Thoughts

Agents That Learn From Their Own Mistakes Are More Dangerous Than Agents That Don't

Self-improving agent memory sounds like progress until you realise nobody is checking what the agent actually learned.

The idea of an agent that reviews its own work overnight and improves its future behaviour sounds genuinely useful. It probably is. But the moment an agent starts writing its own context, correcting its own history, and deciding what counts as a success, you have handed editorial control to the system you were supposed to be supervising.

The feedback loop nobody is auditing

When an agent builds a graph of what worked and what failed, it is constructing a worldview. That worldview shapes every future decision. The problem is not that this is wrong, it is that it is opaque. Most teams deploying agents have no tooling to inspect what lessons the system has absorbed, whether those lessons are accurate, or whether they generalise correctly to new tasks. We are essentially trusting the student to mark their own homework.

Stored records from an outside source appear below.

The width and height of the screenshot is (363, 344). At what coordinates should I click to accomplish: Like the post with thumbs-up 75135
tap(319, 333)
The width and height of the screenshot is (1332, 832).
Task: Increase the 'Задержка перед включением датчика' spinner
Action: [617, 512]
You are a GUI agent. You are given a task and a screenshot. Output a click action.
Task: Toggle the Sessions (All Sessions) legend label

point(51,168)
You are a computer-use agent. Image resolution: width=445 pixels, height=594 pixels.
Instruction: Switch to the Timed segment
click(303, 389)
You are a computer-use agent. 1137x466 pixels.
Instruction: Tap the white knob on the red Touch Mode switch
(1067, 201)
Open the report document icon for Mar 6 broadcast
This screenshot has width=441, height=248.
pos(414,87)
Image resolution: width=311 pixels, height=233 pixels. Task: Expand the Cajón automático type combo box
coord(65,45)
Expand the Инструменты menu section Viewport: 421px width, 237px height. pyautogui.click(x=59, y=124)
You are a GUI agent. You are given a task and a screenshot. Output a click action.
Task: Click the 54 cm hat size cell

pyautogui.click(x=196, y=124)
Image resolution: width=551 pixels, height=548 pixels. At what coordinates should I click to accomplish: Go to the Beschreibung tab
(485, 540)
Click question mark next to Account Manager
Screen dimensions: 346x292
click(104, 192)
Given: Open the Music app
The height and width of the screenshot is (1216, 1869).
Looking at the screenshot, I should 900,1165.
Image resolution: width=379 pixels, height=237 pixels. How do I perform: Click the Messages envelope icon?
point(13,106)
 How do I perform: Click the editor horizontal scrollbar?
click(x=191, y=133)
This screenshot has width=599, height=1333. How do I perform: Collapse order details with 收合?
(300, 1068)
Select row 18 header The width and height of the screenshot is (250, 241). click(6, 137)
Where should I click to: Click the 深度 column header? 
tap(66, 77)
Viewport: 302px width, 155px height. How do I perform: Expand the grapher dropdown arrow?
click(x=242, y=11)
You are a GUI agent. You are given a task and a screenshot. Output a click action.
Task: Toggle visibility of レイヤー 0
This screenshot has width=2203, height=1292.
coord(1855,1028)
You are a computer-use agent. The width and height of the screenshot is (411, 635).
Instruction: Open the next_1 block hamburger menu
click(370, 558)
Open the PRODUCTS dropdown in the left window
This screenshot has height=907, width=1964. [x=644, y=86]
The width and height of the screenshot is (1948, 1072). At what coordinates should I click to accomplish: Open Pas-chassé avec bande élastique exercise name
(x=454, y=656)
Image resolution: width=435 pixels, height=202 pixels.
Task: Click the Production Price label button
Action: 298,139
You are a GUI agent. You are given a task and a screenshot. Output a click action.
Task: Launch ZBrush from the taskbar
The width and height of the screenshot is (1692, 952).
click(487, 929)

Blank slates do not fix the root problem

One response to runaway agent complexity is to strip everything back. Start with the minimum, opt in to capabilities deliberately, keep the surface area small. That is a sensible instinct and we respect it. But a minimal agent with self-improving memory is still a self-improving agent. The risk is not the number of tools. It is the absence of a human checkpoint between the agent reflecting on its past and the agent acting on its conclusions.

What actually needs to happen

The tooling for inspecting agent memory trails needs to catch up with the tooling for building them. Right now we are brilliant at constructing context graphs and terrible at auditing them. Until that changes, self-improving agents are not a reliability feature. They are a debugging problem wearing a product hat.

The capability is real. The oversight infrastructure is not ready. Ship accordingly.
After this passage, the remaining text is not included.